PROVIDED MATERIAL section start
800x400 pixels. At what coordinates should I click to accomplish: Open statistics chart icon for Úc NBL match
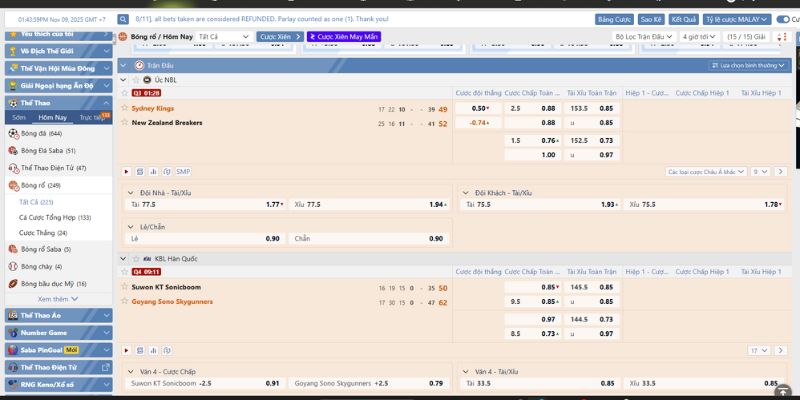[153, 171]
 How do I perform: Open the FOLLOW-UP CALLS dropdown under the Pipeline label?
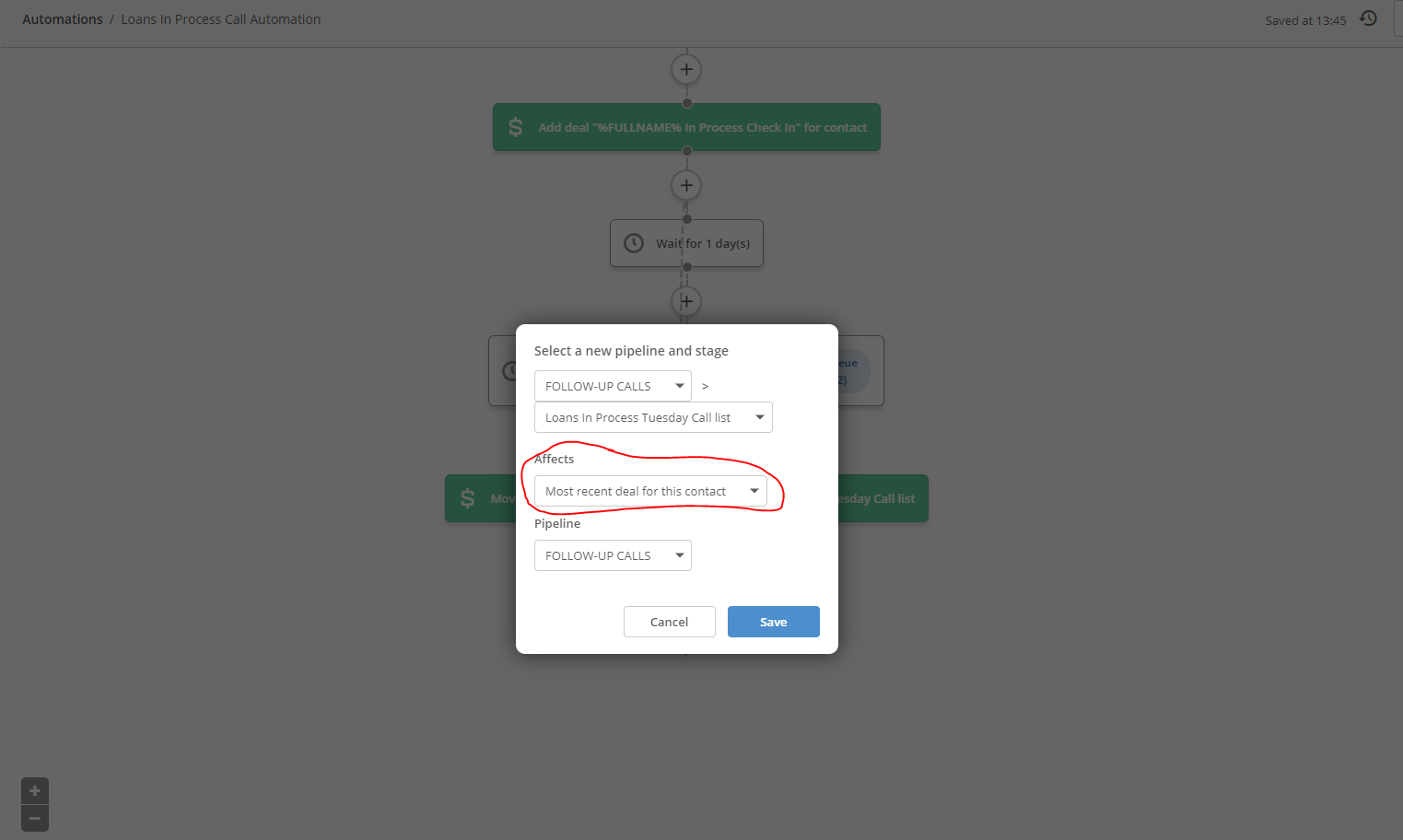(x=613, y=555)
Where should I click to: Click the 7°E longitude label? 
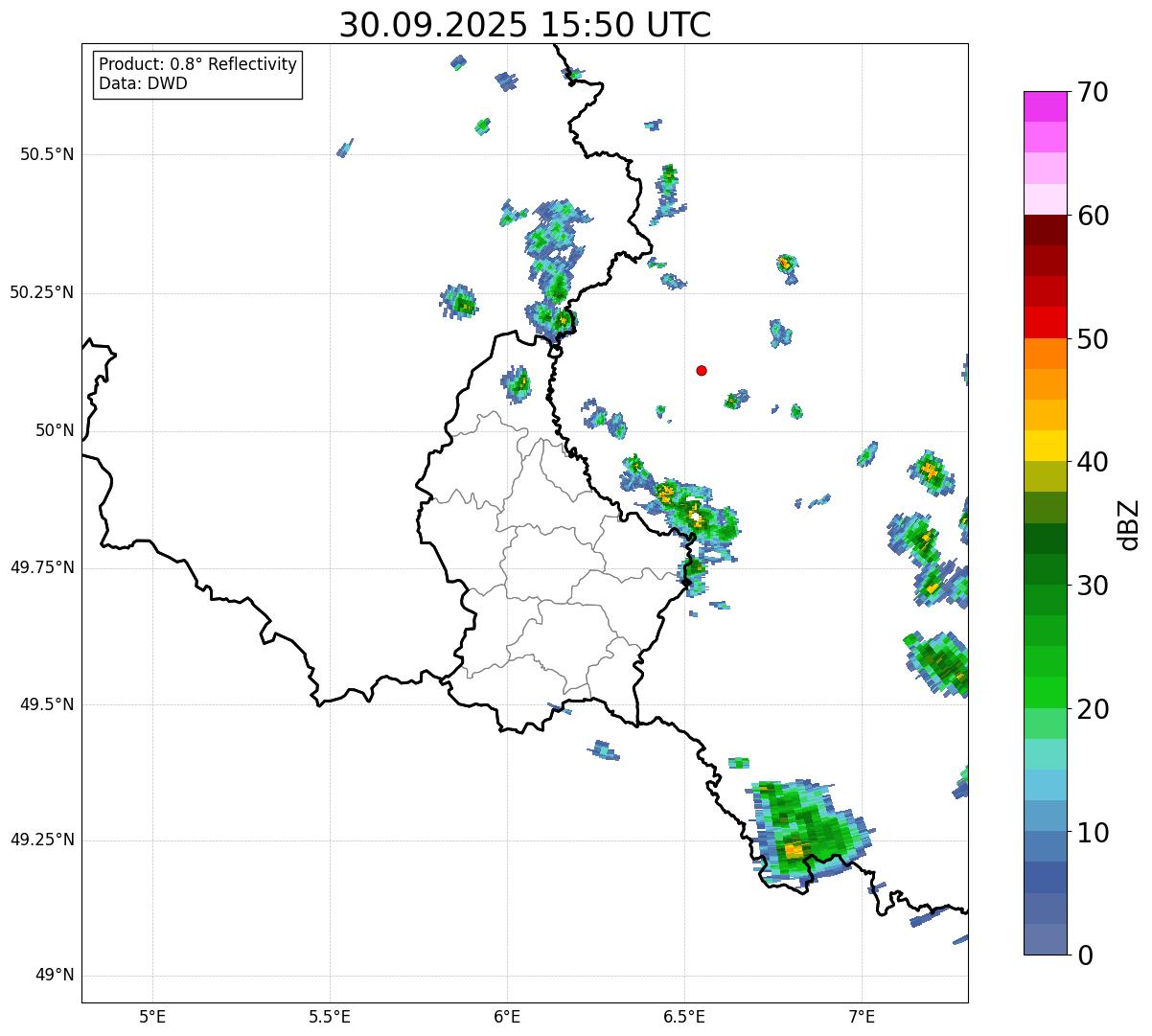click(x=863, y=1016)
PROVIDED MATERIAL section end
■ EXERCISE DESCRIPTION
Give the entries again, exactly and in full, with no image included.

■ ANSWER BELOW
800x400 pixels. At what coordinates should I click to accomplish: Open statistics chart icon for Úc NBL match
[153, 171]
 How do I perform: Open the FOLLOW-UP CALLS dropdown under the Pipeline label?
(x=613, y=555)
Where should I click to: Click the 7°E longitude label? 
click(x=863, y=1016)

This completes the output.